Hepimizin cebinde mevcut olan telefonlar sayesinde, fotoğraf ve video çekmeye başladığımız andan itibaren, hepimiz medya mensubuyuz. İster farkında olalım, ister umurumuzda değilmiş gibi yapalım.
Yaşadığımız anı mutluluğu, hüznü, sevinci, şaşkınlığı, kırgınlığı, merak duygumuzu, ispat duygumuzu, içimizdeki dedektifi, çevreciyi, kuralcıyı, kuralsızı, sadisti, sapığı, aklımıza ne geliyor ve ne yaşamak istiyorsak; yakalayabiliyoruz, kayıt altına alabiliyoruz, çeşitli medya ve uygulamalarda yayınlayabiliyoruz.
Artık hepimizin sosyal medya arkadaşı, takipçisi, takip ettikleri var, daha geçen gün okeye 4. yü bulabilmek için zorlanırken şimdi kahvehaneye ya da kafe ye gidip tek başımıza sanal alemdeki herhangi bir masaya 4. Olabiliyoruz hem de yancı sız. Aslında günümüz şartlarında istediğimiz herhangi bir ortamda istediğimiz farklı bir sanal ortama dahil olabiliyoruz.
Mesele; asıl burada çığırından çıkıyor, çünkü ne görmek ve ne göstermek istediğimiz konusunda tam karar vermiş olamıyoruz ya da emin değiliz. Tv, gazete, yazılı yada görsel basında gördüğümüz duyduğumuz haberlere sosyal medya üzerinden tepki verebiliyor, sevmediğimiz bir kişiye istediğimiz mesajı atabiliyor, toplu linç kampanyalarına katılabiliyor, toplu beğeni yapabiliyor yada şikayet yapabiliyoruz. Takip ettiğimiz bir gurup yada sayfa da sırf millet sert tepki vermiş diye bizde araya katılıp içimizi dökebiliyoruz. Ateistlerin gurup sayfalarına girip herhangi bir dini anlatabilmeye çalışıyor, Ltbg sayfalarına girip seçimleri hakkında ahkâm kesebiliyor, yemek sayfalarına girip senin bu yemeği hazırladığın para ile 3 – 5 kişilik bir aile 1 haftalık mutfak masrafını karşılar diyebiliyoruz. Yetmedi makyaj öğreten videolar izleyip bu teknikleri anlatanlara; sadeliğin güzelliğinden, Dövmeciler için bu işin sağlıksızlığından yada belli bir konuda yetkin olmaya çalışan ve bunu bir şekilde sosyal medya aracılığı ile muhatabına ulaştırmaya çalışanlara istediğimiz gibi cevap verebiliyoruz.

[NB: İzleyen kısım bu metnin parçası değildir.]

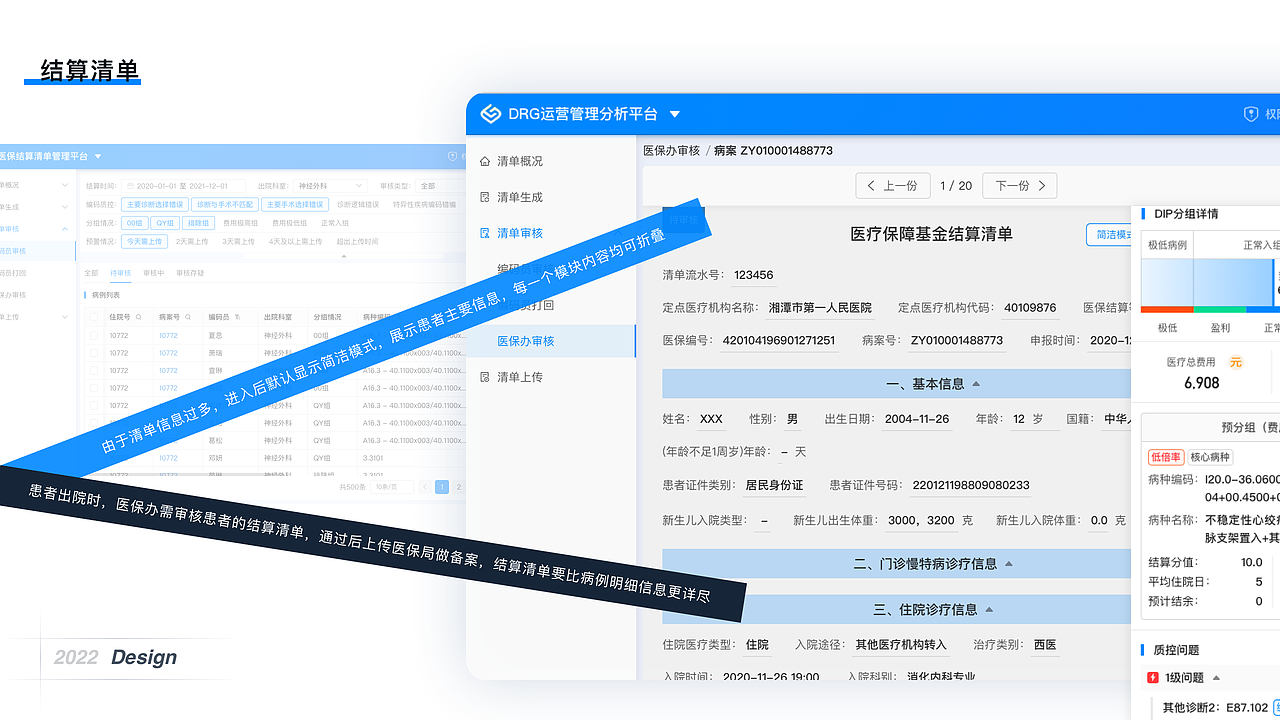Viewport: 1280px width, 720px height.
Task: Collapse the 一、基本信息 section
Action: click(977, 383)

Gelelim kendi medya mensupluğumuza; ne yediğimiz, ne içtiğimiz, nerde ne zaman olduğumuz, kiminle olduğumuz kısmına. En son kim ile selfi yaptım (görçek yahut özçekim) en son ne yediğimin fotoğrafı, içtiğim kahvenin sunumu, kafenin doluluğu, şehrimin güzelliği, ilçemin hoşluğu, köyümün boşluğu gibi kendi kendimizin medya sorumlusu iken neleri görmüş, neleri eleştirmiş, neleri düzeltmiş, neleri ifşaa, etmiş neleri yermişim konusuna hiç bakıyor muyuz.
Face goygoy ya da makara kukara yaptığımız yer, twitter siyasi meseleler, instagram’ ı neredeydim ne yedim ne içtim nasılım olarak mı kullanıyoruz. İsterseniz nerede chek – in yaptığınız, (uğradığınız) yada nereden geçerken kimlerle yolunuz kesişti yada kiminle aynı anda telefonunuzu salladığınız. Çeşitlendirebilir miyiz evet devam etmeli miyim tabii ki hayır. Emoji yahut yeni yazı dilleri meselesine hiç girmeyeyim istiyorum; çünkü bunu ilerleyen zamanlarda tek bir yazıda ele alma düşüncem var. Vazgeçebilirim de oda ayrı bir konu.
Gelelim işin özüne; medyada neler görmek, Neler duymak, yahut neye dahil olmak istediğimize ve bizim bir medya mensubu olarak hayata ne katabildiğimize, ne diyordu bir deyimde; “ne yersen o sun” O zaman şimdi diyebilirmiyiz ki; ne yayınlıyorsan onu izliyor ve onu takip ediyorsun.